Observa-se até aqui com base no contexto histórico apontado até momento, que ao longo da história as concepções sobre a deficiência, bem como, a forma e as intenções do atendimento passaram por diversas

transformações, as quais são significativas e apontam para uma positividade. Por mais, que haja muito ao que se fazer em prol das pessoas com deficiência, ou que ocorram críticas a esse passado, é de suma importância que olhemos os fatos históricos com a visão epistemológica da época, e as condições proporcionadas pela ciência que emergia e se solidificava.

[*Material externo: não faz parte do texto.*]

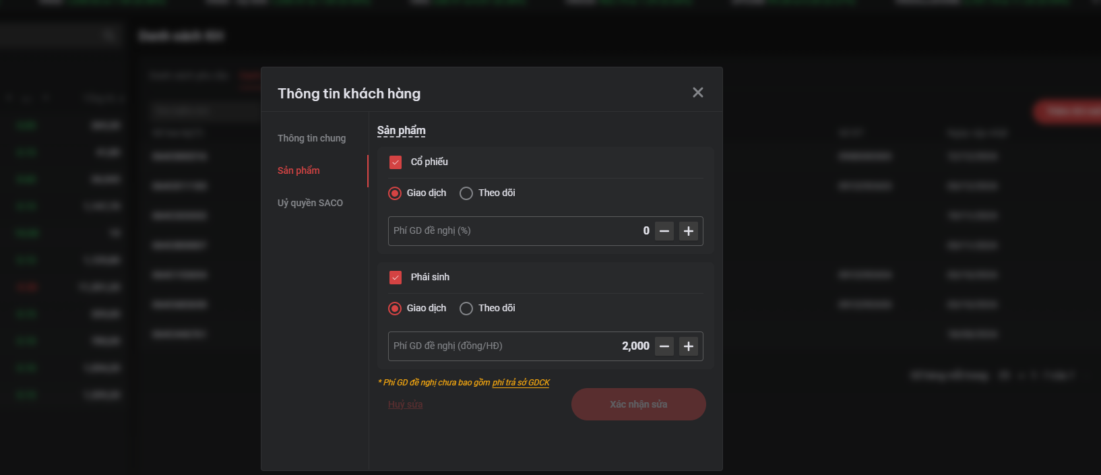The image size is (1101, 475).
Task: Click the Sản phẩm section heading
Action: (401, 131)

Com essa perspectiva, pode-se inferir que o movimento de formação de instituições especializadas em cada tipo de deficiência, foi muito importante para entender os discursos e práticas em torno das deficiências. O paradigma de institucionalização, por mais que tenha separado os diferentes dos “ditos normais” em instituições que interlaçavam ideias assistencialistas e educacionais, foi de suma importância para acender uma nova chama aos diálogos sobre as necessidades e possibilidades das pessoas com deficiência no Brasil.

No entanto, esse paradigma começou a ser questionado por diversos setores da sociedade. No âmbito político, ocorria o interesse do sistema em terminar com a institucionalização, uma vez que a manutenção das pessoas com deficiência em instituições acarretava muitas despesas sem retorno financeiro, pois não havia produtividade. Dessa forma, o sistema apresentava o discurso de autonomia e produtividade para terminar com a institucionalização. De outra forma, havia um processo geral de reflexão e crítica sobre os direitos humanos das minorias, conjuntamente, com as críticas por parte da comunidade científica e diferentes categorias profissionais. Adicionado a isso, o paradigma de institucionalização obteve insucesso no restabelecimento e no funcionamento normal do sujeito com deficiência, tanto nas relações interpessoais quanto na integração a sociedade por meio da produtividade na educação e no trabalho (ARANHA, 2001).